Наши директора приезжали во второй половине дня. И с ними Эрлангер. Они привезли большие корзины с провизией – и мы устроили пикник на выступе скалы, у самого моря. Произнося тосты и речи, мы вошли во вкус, стали пить за успех и процветание каждого из присутствующих. Особенно веселился Эрлангер. Смуглое его лицо сияло благодушием: он проводил последний перед отъездом вечер в нашем обществе, в кармане у него лежал чек на 3500 фунтов, подписанный двумя директорами и заверенный секретарём. Я тоже поставил свои инициалы в углу чека: «Интенд. Д. А. К.». Одной из первых моих обязанностей было внести запись в изящный гроссбух в пергаментном переплёте. «Отчёт об акционерном капитале, Per Contra»[31]. «Выдано наличными м-ру Эрлангеру за машины, а также в уплату за право пользования патентом – 3500 фунтов».
«Per Contra» – иначе пришлось бы делать взносы.

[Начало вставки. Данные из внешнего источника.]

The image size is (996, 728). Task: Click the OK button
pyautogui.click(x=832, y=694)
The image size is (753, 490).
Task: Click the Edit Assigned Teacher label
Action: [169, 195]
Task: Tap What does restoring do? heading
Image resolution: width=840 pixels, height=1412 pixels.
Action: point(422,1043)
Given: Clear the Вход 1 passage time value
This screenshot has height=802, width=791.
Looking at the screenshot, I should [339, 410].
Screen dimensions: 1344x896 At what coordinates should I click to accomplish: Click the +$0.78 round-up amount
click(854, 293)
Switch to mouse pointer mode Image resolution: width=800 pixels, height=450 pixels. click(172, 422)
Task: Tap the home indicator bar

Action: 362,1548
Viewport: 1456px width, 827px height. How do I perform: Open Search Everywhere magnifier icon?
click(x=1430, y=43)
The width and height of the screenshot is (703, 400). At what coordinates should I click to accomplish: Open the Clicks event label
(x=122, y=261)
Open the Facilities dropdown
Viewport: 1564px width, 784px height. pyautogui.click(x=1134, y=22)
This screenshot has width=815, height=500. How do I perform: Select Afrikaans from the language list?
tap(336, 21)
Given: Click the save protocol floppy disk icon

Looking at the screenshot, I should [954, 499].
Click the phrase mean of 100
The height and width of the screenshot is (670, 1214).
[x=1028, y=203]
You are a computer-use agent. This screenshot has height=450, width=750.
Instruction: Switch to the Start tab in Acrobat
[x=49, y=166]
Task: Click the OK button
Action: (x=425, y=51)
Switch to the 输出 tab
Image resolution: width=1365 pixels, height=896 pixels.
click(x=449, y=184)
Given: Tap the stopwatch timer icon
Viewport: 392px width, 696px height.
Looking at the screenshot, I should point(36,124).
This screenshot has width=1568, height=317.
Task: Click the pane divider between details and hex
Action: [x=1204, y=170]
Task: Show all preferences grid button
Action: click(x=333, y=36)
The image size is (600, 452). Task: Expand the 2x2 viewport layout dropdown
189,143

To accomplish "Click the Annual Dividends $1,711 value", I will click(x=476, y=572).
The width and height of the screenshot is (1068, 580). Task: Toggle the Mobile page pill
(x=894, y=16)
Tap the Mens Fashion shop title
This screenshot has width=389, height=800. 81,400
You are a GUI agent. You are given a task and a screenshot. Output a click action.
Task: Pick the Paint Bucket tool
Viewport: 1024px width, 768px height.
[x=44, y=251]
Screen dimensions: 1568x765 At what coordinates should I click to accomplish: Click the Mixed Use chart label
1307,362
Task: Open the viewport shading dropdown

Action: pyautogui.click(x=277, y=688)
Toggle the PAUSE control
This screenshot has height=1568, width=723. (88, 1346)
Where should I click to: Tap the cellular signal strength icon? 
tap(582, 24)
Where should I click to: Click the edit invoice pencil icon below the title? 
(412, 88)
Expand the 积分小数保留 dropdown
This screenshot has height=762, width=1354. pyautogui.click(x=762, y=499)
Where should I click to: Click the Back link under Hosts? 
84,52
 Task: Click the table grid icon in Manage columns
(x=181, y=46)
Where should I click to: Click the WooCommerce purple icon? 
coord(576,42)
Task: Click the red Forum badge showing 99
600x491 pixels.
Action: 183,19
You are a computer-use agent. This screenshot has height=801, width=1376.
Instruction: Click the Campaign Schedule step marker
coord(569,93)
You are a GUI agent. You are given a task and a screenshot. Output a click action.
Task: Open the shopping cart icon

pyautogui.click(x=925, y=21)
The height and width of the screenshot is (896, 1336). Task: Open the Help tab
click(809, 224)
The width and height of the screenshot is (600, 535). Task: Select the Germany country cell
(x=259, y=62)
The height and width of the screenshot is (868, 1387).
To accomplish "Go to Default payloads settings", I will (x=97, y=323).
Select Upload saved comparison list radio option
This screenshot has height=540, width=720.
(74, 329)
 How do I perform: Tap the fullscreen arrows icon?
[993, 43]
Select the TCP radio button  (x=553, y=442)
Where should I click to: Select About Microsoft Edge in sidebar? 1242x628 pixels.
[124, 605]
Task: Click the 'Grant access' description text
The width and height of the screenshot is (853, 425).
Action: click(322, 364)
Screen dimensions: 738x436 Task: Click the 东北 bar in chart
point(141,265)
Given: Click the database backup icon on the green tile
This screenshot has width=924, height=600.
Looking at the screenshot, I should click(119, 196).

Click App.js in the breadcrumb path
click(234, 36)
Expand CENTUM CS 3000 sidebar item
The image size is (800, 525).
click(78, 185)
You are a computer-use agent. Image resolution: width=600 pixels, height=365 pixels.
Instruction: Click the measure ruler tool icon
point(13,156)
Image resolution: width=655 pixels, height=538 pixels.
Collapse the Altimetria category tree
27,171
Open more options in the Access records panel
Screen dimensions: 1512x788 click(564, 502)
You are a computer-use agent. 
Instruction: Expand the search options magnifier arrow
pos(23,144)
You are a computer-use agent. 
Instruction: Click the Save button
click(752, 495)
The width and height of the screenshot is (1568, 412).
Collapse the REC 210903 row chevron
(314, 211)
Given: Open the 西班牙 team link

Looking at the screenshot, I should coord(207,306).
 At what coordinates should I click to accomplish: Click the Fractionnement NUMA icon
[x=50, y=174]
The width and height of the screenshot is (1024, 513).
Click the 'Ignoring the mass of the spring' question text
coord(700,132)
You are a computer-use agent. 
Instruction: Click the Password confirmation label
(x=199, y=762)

Номинально наш капитал составлял 100 тысяч фунтов в 20 тысяч пятифунтовых акций. 32 тысячи из этой суммы были выплачены и потрачены вот на что.
Золотоносную жилу обнаружил некто Джонс, работник карьера. Он поделился секретом с двумя своими приятелями, и так они скинулись и заручились письмом от сэра Уигкинса, дающим право на аренду участка. После начала земляных работ денежные затраты оказались столь велики, что друзья за 150 фунтов уступили право аренды другому Джонсу. Этот Джонс и один горный инженер на равных правах взялись за это рискованное предприятие. Инженер был с большими связями в Сити, и им удалось заручиться поддержкой некой компании, которой они продали прииск за 30 тысяч. Однако наличными они получили всего только 10 тысяч, остальные двадцать были в оплаченных акциях, так что продавцы прииска сохранили решающее влияние в деле. Таким образом, единственный реальный капитал концерна составляли общественные деньги – остающиеся 16 тысяч акций, каждая по два фунта стерлингов. Впоследствии из этих тридцати двух десять ушло на покупку прииска, одна – на предварительные расходы, десять – на оборудование с заводов, семь – на рельсовые пути для вагонеток и насосные сооружения, три с половиной тысячи – на «эрлангеры»; как видно, оставалось каких-то жалких 500 фунтов. Поэтому в тот вечер мы собрались в Лланкарреге на заседание правления и приняли решение о взносе в размере одного фунта с каждой акции.